Sermaye ile ilişkili akademisyenlerin ‘dışarıya iş yaptıkları’ gerekçesiyle eleştirildikleri üniversitelerden sermayenin şirketlerine kampüslerini açan üniversitelere… Yüksek öğretim sisteminin özellikle son 20 yıldır geçirdiği değişim sonucu üniversite sermaye ilişkisi dışsal bir destekleme ilişkisinden bir içiçe geçmişlik haline dönüşmüş durumda.

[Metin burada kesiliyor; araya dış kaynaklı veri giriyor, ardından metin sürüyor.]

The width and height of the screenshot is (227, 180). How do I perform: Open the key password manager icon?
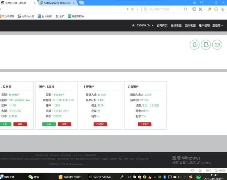209,9
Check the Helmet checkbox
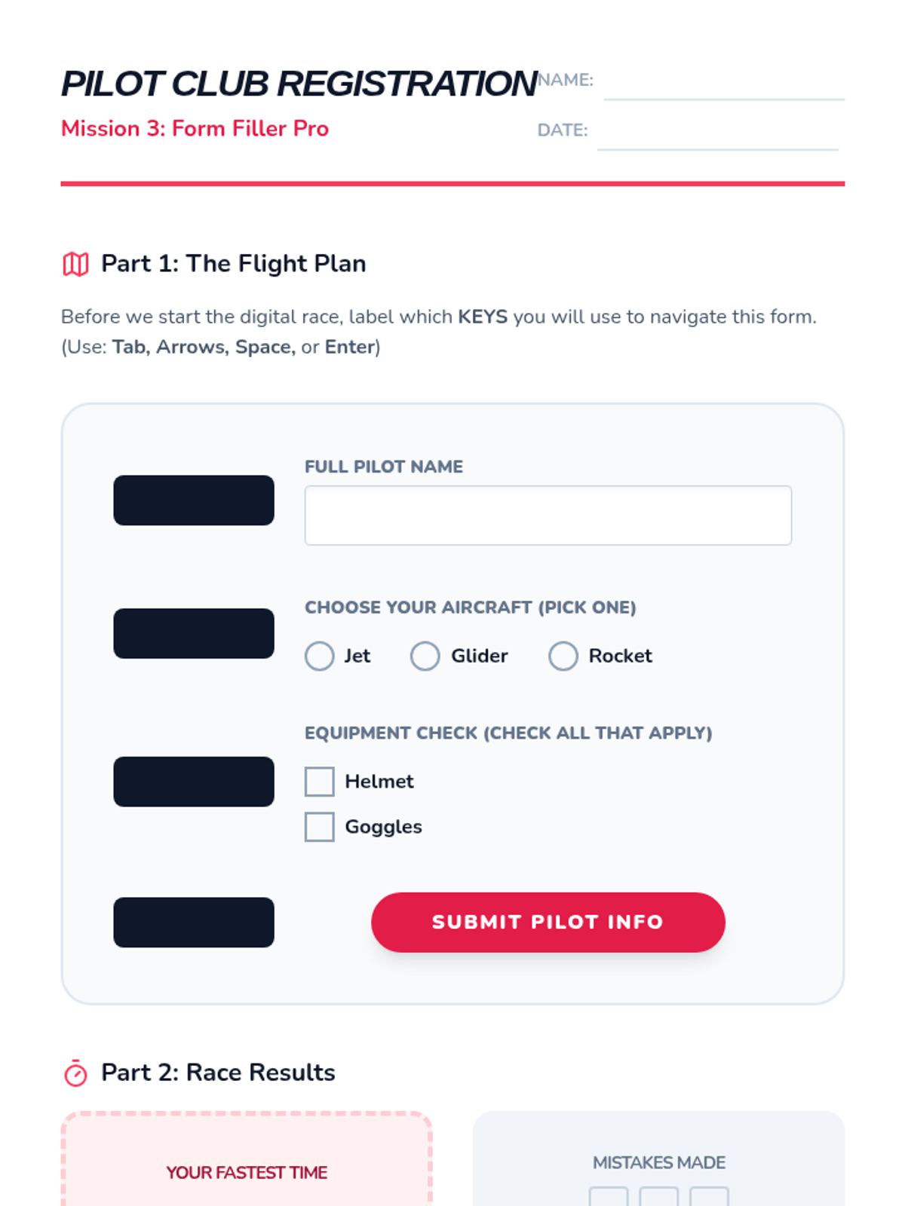905x1206 pixels. (320, 782)
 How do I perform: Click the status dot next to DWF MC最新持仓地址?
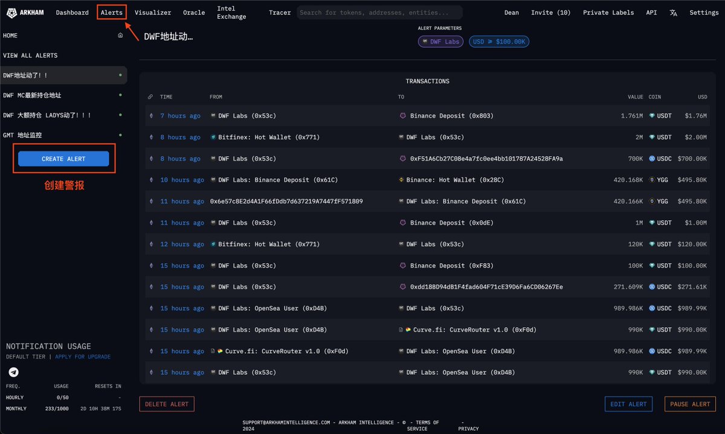click(120, 95)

Eğitimin içeriği, piyasa ilişkilerinin maddi ve ideolojik yeniden üretimine uygun olarak belirleniyor. Bilgiyi ve eğitimi topluma yayma gibi kamusal içeriklerinden arındırılan üniversite hizmetleri satışa çıkarılıyor. Üniversitenin bilimle ilişkisinin temeli olan araştırma faaliyetleri sermayenin ihtiyaçları doğrultusunda yürütülüyor. Tüm bunlar üniversitenin toplumla ve bilimle kurduğu ilişkide köklü bir yıpranmışlığa yol açarken, üniversitelerin pazar için bilgi üreten şirketlere dönüşmesinin zorlanması üniversite sisteminin içine sürüklendiği krizin temel nedenlerinden birini oluşturuyor.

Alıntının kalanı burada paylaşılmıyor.